[MUSIC] Now we are ready to describe
our logistic regression model. It takes a score as input that ranges
from minus infinity to plus infinity and is actually w transposed h of x i. It pushes it through the sigmoid function. To estimate the probability
that y=+1 given xi and w. So what does that mean more explicitly is that this probability is equal to 1/1+e to the minus score of (x)i. Which is the same as saying 1 / 1+e to the -w transpose h(xi). And we can just for fun write out that w transpose h explicitly. So it's 1 + e to the power of -w0h0 of xi + w1h1 of xi + dot dot dot + w capital D, h D(x i). [SOUND] And now we have it, that's what a logistic
regression model looks like. It predicts the output, what's
the probability of a positive sentiment given the input x and the parameter is w. Now let's take a moment to understand the logistic regression
model a little bit better. So as input we have this
core of a sentence x or any other input that we have, and
as output we have the probability that the label is +1 given the input x and
the parameters w. And that's the 1 over e to
the power of -w transpose h of x.
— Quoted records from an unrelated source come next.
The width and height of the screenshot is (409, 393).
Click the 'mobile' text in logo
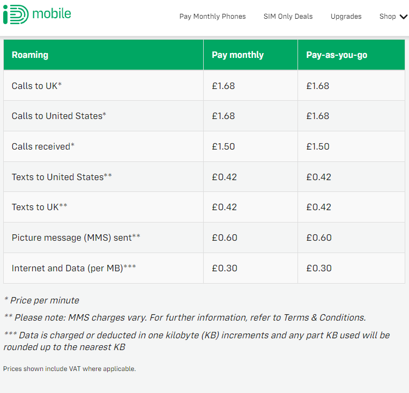pos(51,13)
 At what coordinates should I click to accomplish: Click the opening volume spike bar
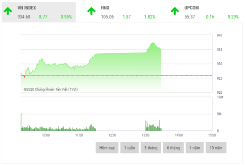coord(21,121)
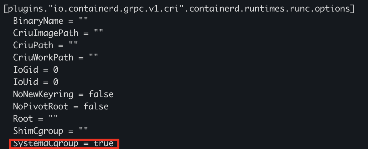The height and width of the screenshot is (149, 368).
Task: Click the false value of NoNewKeyring
Action: [101, 94]
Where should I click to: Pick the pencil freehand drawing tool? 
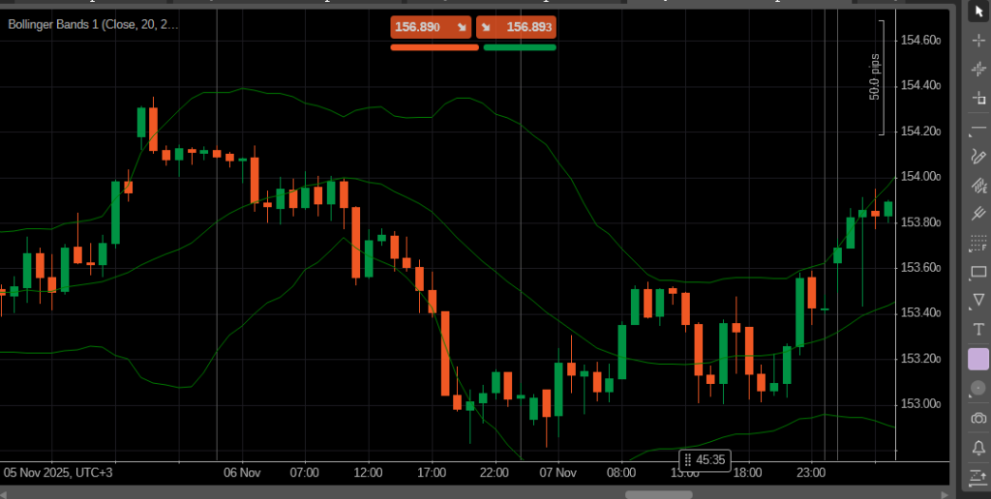[978, 157]
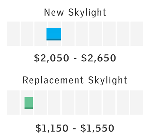Click second gray segment of New Skylight bar
The width and height of the screenshot is (148, 139).
tap(27, 34)
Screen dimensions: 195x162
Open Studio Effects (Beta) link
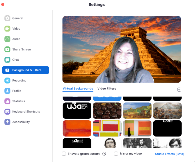[x=169, y=154]
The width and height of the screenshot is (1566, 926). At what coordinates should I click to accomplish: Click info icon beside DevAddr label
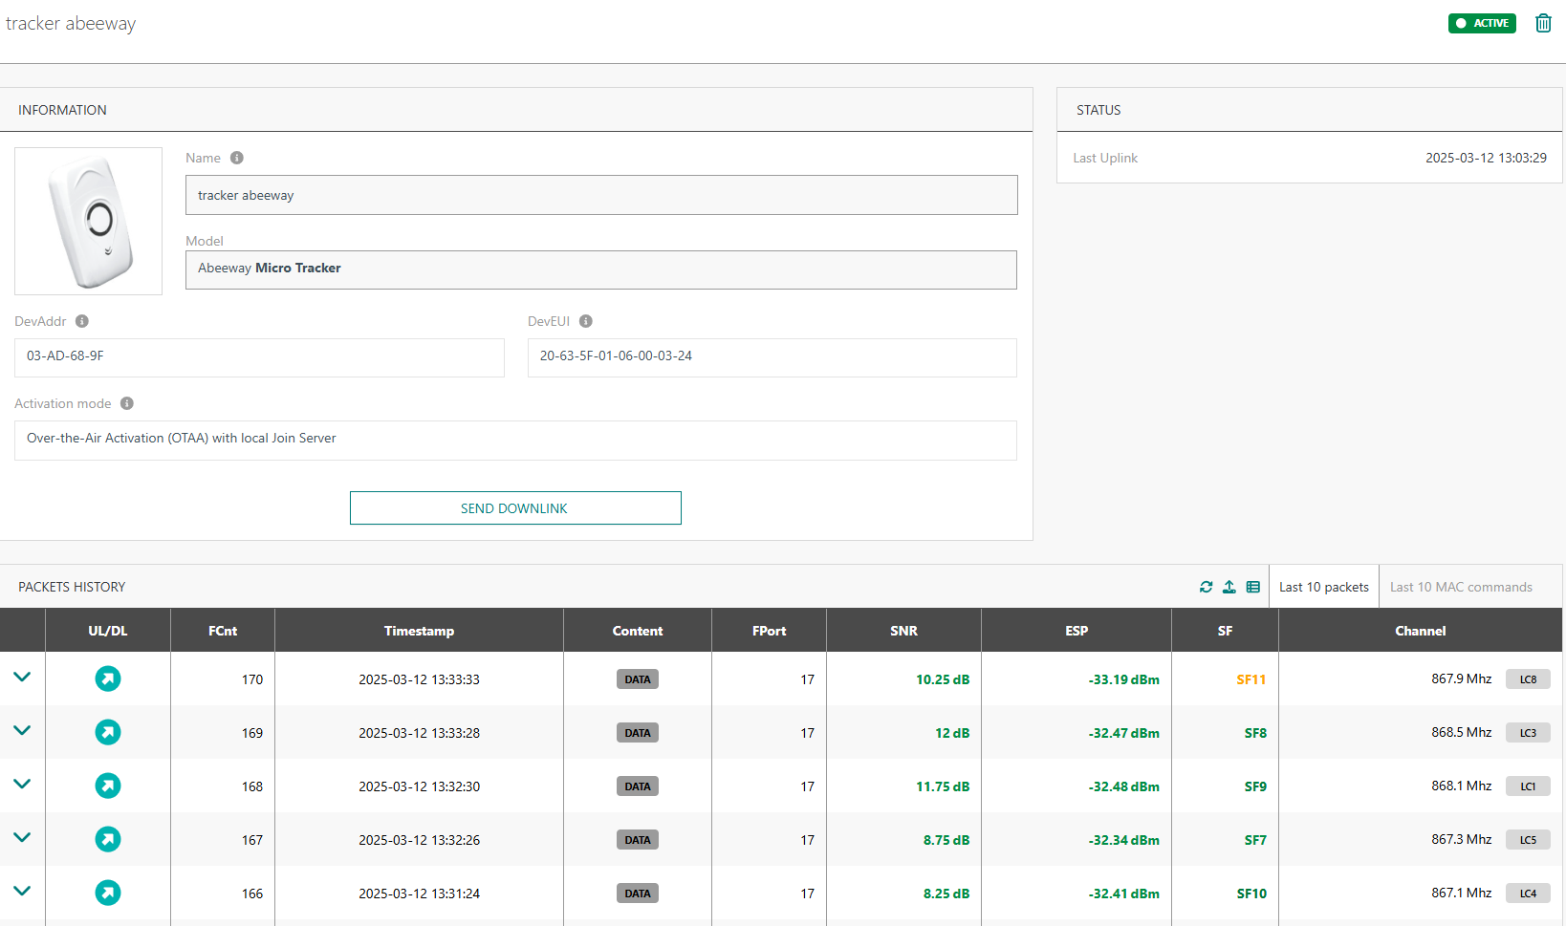pos(82,321)
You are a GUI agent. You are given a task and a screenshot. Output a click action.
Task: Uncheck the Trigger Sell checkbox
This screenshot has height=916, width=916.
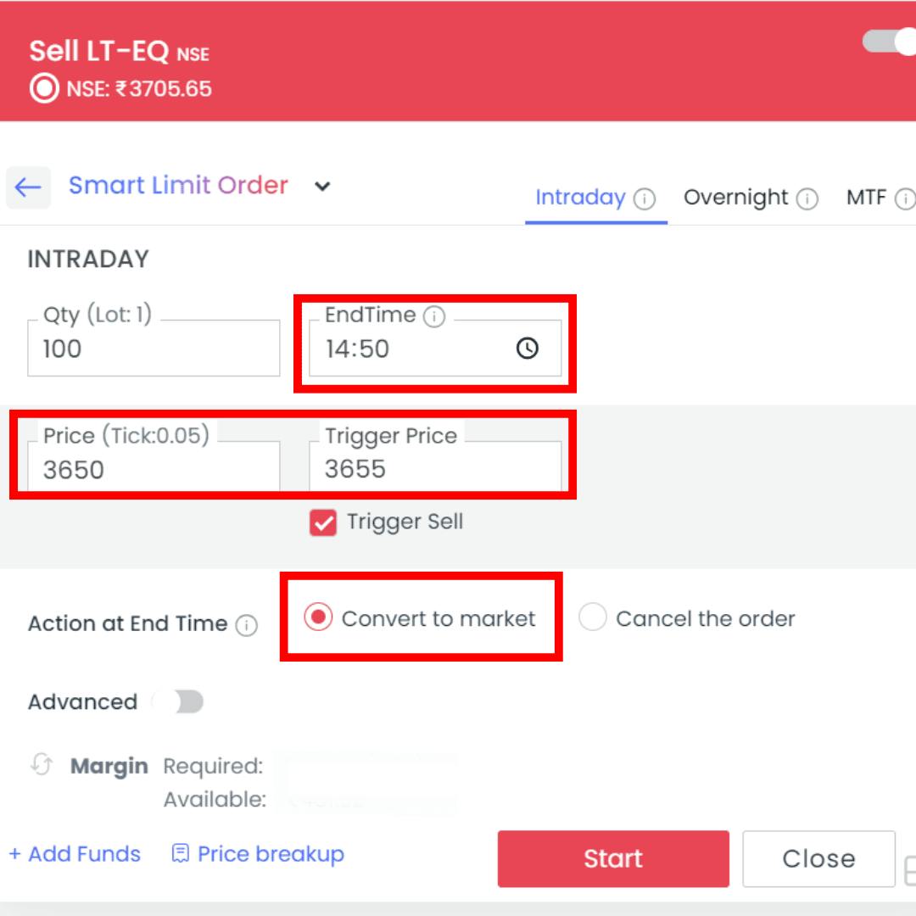[323, 522]
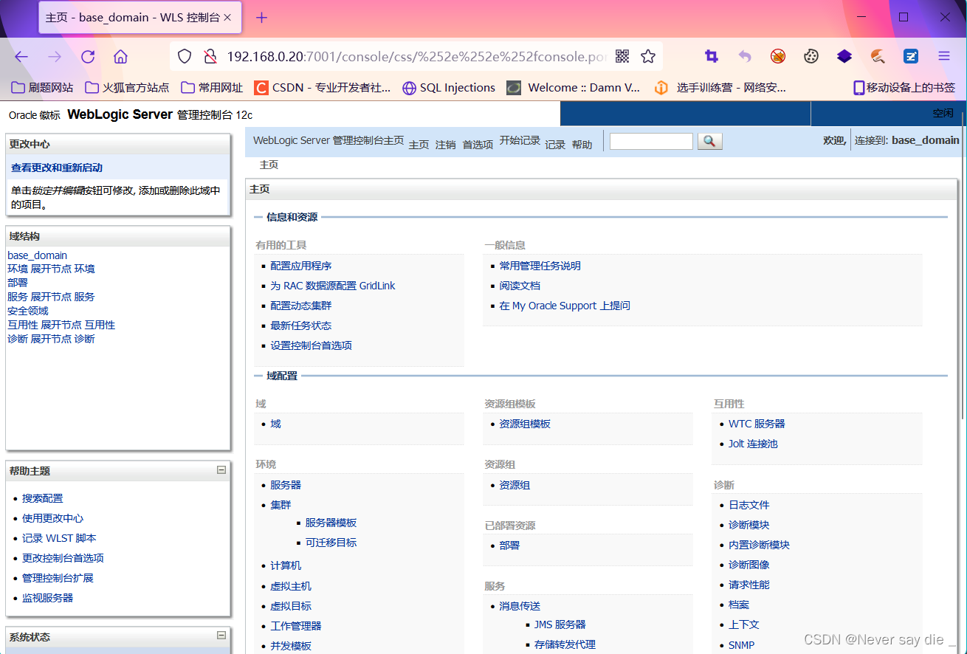
Task: Open the cookie manager extension icon
Action: 811,56
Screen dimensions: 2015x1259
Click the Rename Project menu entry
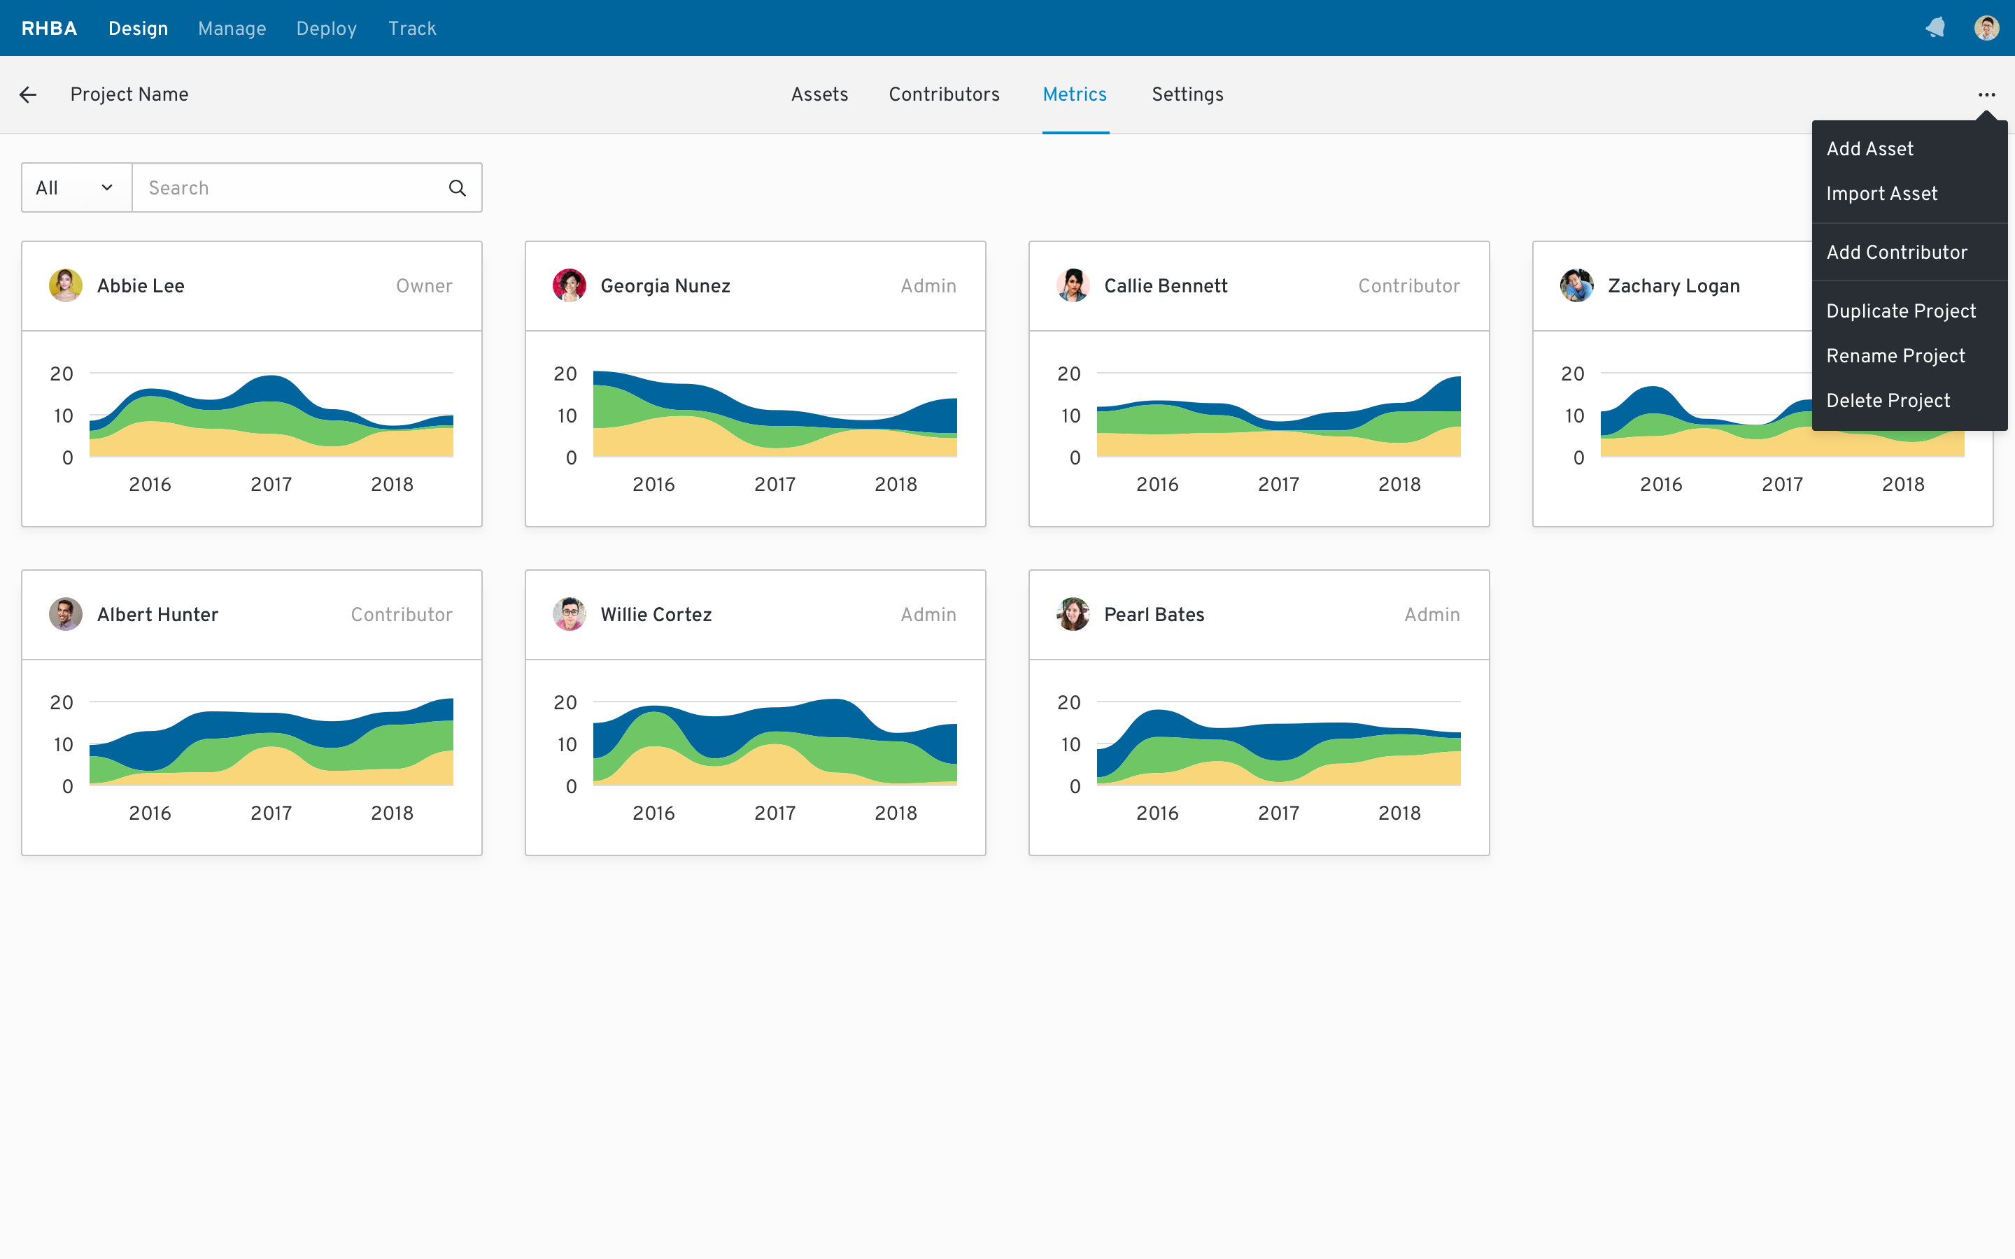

Now, if the score is zero and I'm going to draw it like this,
we have that this probability is 0.5. So, if the score is zero,
the probability is 0.5. Now, what do I observe first hand,
is everything to the left of zero. Has score less than zero,
so we should be predicting that this point on the left
have y hat equals minus one and everything to the right of zero
has score greater than zero. So we should be predicting that y hat
on the right side is equal to plus one. So let's see that in action. So for example, let's say that
we had the score of minus two, what would happen to our prediction? So we say the probability
of y = +1 is actually 0.12 if you plugged that in so
minus two gives you 0.12. If you have plus two. And you push it to the right side,
you get 0.88. So if the score is +2, it's 0.88. Is it a surprise to you that
0.12 + 0.8 adds up to 1? It's not a surprise because the probably
of y = plus 1 plus the probability of y = minus 1 adds up to 1, and
sigmoid is a symmetric function, so everything is working out
exactly the way we hoped for. Now if the score is bigger,
let's say the score is four, we should still output a y = +1,
but we should be more sure. So let's push that through
if the score is four look we're getting really big here and the prediction of the probability is 0.98. In other words, for
the points where the score is less than zero you see the probability is less than 0.5 of being y = +1, which implies that we've
output a y hat of minus one. Well for
the ones where the score is positive we're going to output y hat
is equal to plus one. And here we see in action
the logistic regression model and how it has the characteristics
that we're hoping for. [MUSIC]